(Fwd) serious security problem with Microsoft IE and related t

Stanley Dunn smd at OCCLUSAL.RUTGERS.EDU
Fri Jan 16 16:25:44 PST 1998


I am not sure if any or all of you are aware of this, but I thought I
would pass this along.

Stan Dunn

------- Forwarded Message Follows -------
From:          hedrick at geneva.rutgers.edu
Date:          16 Jan 1998 13:17:02 -0500
To:            net-people at tdmx.rutgers.edu, pc_lan_admins at email.rutgers.edu,
               support_staff at nbcs.rutgers.edu
Subject:       serious security problem with Microsoft IE and related tools

A serious security problem has been discovered with Microsoft Internet
Explorere and related tools.  There is a bug in the parsing of URL's.
With the appropriate URL specification, you can cause whatever code
you want to be executed on a user's machine.  The problem occurs when
the user's system looks at the page that has the URL.  Thus it is not
necessary for the user to click on the URL.  It occurs for both web
page processing and mail processing in Outlook Express.  This means
that for the first time the old "Good Times Virus" hoax could actually
be implemented: it is possible to send an email message which will
reformat your hard disk when you read it, if you are reading it with
Outlook Express.  Exploits are available (that is, example code has
been distributed that uses the bug, although the example does not do
any damage to your system).

Information in this note is from http://l0pht.com/advisories.html

The problem occurs on both Windows 95 and NT.  Exploits are available
for IE 4.  There is some suggestion that the problem also exists in IE
3 if you have Visual Studio (VC++/J++ etc) installed on your system.

Specifically:

 - exploits are available for Windows 95 OSR1 and OSR2 running IE4.0 or IE4.01
 - the problem is believed to exist for Windows 95 OSR1, OSR2 running
      IE3.0x+Infoviewer, IE4.0, IE4.01 Windows NT Workstation/Server running
      IE4.0,IE4.01

One workaround is suggested:

  Turn off MK support in the registry.  If you look in the registry,
  you'll see a key: HKEY_LOCAL_MACHINE\SOFTWARE\Microsoft\Internet
  Explorer\mkenabled set it to NO.

Of course the most obvious approach is not to use IE, particularly
not to read mail.

The mail aspect is the most worrisome.  I use my browser to look at
Rutgers sites and a few vendor sites.  I doubt that any of the places
I go will hack their web pages.  However anyone can send me email.

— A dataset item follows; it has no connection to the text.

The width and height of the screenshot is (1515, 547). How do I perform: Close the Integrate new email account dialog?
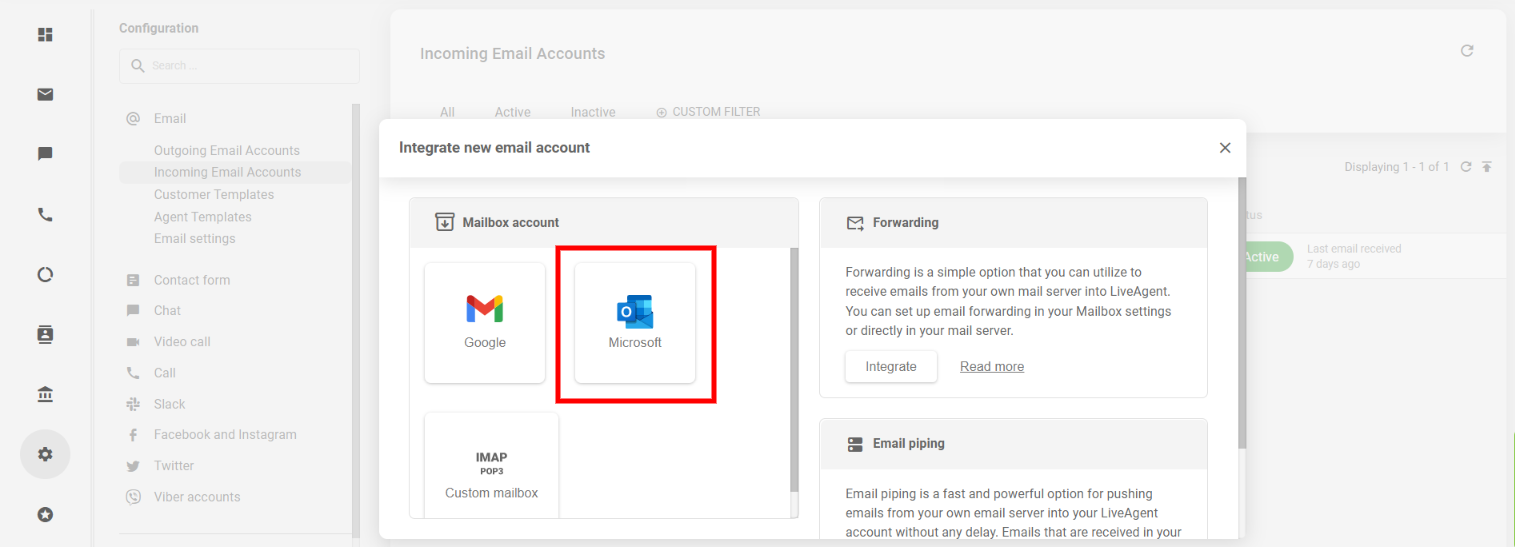[x=1225, y=148]

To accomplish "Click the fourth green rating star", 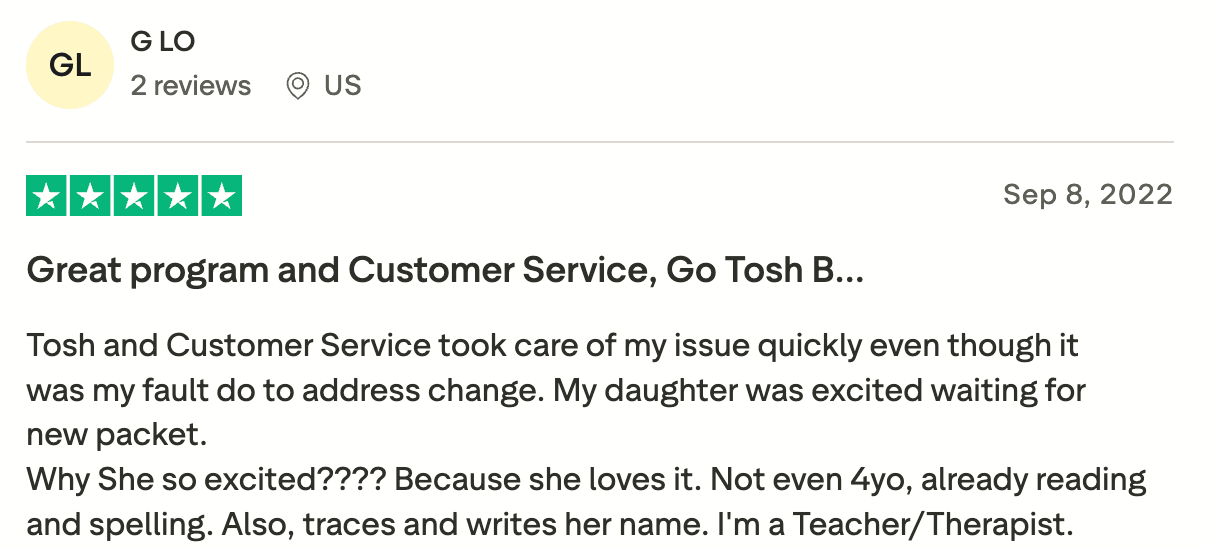I will [178, 197].
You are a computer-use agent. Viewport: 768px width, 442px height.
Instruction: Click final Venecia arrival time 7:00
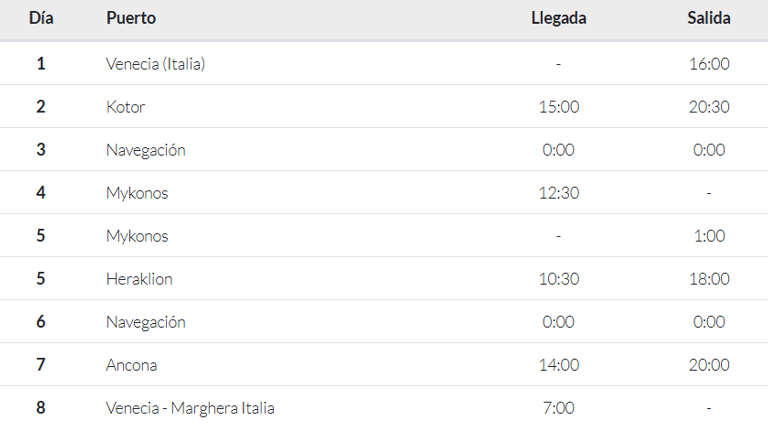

This is a variant of a bug discovered in November.  Apparently it was
clear at that time that the specific problem found was just one of a
class of possible problems.  MS chose to fix just the one example,
rather than do a general fix.  The same person who found the first one
has now found and publicized this example.  Microsoft seems to be
taking the hint.  This time they'll fix it right.